WHAT IS REQUIRED =
Below are the records; copy exactly the stretch from the line containing "Home (10, 22)" through the line containing "#SPOZ (23, 681)", both ends included, and nothing else.

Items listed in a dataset
▬▬▬▬▬▬▬▬▬▬

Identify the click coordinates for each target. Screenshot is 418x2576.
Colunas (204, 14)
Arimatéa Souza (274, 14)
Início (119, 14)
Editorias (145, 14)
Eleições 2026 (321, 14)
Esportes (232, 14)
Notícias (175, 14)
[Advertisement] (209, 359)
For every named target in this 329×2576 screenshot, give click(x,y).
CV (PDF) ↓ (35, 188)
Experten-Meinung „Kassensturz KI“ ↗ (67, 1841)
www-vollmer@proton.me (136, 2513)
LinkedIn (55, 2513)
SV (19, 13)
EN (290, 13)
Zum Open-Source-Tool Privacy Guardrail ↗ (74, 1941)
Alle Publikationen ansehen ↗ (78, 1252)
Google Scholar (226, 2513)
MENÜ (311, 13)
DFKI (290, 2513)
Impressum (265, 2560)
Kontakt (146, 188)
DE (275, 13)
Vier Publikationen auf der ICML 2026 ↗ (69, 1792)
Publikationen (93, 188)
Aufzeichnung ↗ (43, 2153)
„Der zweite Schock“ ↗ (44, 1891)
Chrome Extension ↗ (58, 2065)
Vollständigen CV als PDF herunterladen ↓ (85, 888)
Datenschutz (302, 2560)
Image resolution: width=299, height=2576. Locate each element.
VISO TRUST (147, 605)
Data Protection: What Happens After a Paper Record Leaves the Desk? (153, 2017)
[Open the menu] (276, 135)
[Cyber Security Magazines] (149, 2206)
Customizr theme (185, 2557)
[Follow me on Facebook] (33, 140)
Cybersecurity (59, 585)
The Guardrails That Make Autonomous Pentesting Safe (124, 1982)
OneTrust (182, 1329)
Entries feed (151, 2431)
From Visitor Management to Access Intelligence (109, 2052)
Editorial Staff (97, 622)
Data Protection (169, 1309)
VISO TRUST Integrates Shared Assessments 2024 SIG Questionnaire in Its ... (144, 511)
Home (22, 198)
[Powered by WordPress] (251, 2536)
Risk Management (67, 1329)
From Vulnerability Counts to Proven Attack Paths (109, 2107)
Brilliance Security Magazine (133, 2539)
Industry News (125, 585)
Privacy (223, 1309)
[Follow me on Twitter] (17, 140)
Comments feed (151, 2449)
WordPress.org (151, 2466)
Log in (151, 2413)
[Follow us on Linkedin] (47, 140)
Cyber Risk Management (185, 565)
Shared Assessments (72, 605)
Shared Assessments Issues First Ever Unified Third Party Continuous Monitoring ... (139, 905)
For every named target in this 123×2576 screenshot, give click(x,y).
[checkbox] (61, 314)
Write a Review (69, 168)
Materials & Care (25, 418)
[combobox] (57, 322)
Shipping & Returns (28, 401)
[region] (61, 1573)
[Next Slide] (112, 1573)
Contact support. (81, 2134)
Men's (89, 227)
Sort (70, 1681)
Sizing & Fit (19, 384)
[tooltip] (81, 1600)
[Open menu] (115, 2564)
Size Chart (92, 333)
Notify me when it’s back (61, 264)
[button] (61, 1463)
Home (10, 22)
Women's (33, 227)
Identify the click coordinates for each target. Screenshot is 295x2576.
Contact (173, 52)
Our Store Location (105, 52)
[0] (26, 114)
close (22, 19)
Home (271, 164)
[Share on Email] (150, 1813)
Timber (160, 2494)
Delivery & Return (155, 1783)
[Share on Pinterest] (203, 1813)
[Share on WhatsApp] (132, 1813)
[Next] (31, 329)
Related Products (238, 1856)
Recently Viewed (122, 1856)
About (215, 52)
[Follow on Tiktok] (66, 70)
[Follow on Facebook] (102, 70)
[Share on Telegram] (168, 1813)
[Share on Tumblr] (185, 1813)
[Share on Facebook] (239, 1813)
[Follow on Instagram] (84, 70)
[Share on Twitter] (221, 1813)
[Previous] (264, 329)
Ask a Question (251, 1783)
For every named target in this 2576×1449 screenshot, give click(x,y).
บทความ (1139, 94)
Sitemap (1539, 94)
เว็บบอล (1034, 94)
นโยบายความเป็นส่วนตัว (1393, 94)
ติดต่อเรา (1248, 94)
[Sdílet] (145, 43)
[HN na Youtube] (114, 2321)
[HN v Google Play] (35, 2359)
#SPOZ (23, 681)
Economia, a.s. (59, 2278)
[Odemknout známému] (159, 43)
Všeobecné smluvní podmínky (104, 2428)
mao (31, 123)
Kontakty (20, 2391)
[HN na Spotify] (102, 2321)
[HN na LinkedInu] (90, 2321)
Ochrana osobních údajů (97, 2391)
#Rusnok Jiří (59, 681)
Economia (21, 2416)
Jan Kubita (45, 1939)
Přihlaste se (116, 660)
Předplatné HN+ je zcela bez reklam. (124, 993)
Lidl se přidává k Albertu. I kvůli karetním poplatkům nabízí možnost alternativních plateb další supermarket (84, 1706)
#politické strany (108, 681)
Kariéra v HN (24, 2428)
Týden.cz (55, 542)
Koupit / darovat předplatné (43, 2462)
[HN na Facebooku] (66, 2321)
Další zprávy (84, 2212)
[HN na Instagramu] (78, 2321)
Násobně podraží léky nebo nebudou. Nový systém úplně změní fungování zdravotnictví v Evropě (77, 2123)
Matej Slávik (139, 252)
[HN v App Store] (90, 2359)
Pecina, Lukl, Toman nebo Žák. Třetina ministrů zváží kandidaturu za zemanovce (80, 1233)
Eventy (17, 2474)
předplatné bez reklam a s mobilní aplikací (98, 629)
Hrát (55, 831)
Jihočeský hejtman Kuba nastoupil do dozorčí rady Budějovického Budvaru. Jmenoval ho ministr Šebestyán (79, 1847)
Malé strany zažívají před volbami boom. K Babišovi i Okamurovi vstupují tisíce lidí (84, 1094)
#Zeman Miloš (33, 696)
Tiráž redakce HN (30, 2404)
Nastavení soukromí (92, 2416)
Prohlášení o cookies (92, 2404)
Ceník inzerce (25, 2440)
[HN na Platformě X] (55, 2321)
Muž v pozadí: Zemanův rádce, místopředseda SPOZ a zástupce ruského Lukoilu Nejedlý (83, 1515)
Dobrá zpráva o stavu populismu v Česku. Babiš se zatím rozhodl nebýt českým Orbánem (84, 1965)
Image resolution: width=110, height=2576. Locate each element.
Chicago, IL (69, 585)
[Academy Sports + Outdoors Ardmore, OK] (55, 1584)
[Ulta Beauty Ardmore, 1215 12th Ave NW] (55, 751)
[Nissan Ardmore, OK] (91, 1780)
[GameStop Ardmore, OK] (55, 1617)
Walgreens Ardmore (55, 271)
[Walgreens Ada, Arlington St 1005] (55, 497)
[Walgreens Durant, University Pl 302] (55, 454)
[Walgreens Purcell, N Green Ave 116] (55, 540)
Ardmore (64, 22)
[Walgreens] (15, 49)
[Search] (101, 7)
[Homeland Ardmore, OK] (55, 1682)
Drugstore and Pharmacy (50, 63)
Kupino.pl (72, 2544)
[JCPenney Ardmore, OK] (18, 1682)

▬▬▬▬▬▬▬▬▬▬

EXERCISE ANSWER =
Home (10, 22)
Women's (33, 227)
Identify the click coordinates for each target. Screenshot is 295x2576.
Contact (173, 52)
Our Store Location (105, 52)
[0] (26, 114)
close (22, 19)
Home (271, 164)
[Share on Email] (150, 1813)
Timber (160, 2494)
Delivery & Return (155, 1783)
[Share on Pinterest] (203, 1813)
[Share on WhatsApp] (132, 1813)
[Next] (31, 329)
Related Products (238, 1856)
Recently Viewed (122, 1856)
About (215, 52)
[Follow on Tiktok] (66, 70)
[Follow on Facebook] (102, 70)
[Share on Telegram] (168, 1813)
[Share on Tumblr] (185, 1813)
[Share on Facebook] (239, 1813)
[Follow on Instagram] (84, 70)
[Share on Twitter] (221, 1813)
[Previous] (264, 329)
Ask a Question (251, 1783)
For every named target in this 2576×1449 screenshot, give click(x,y).
บทความ (1139, 94)
Sitemap (1539, 94)
เว็บบอล (1034, 94)
นโยบายความเป็นส่วนตัว (1393, 94)
ติดต่อเรา (1248, 94)
[Sdílet] (145, 43)
[HN na Youtube] (114, 2321)
[HN v Google Play] (35, 2359)
#SPOZ (23, 681)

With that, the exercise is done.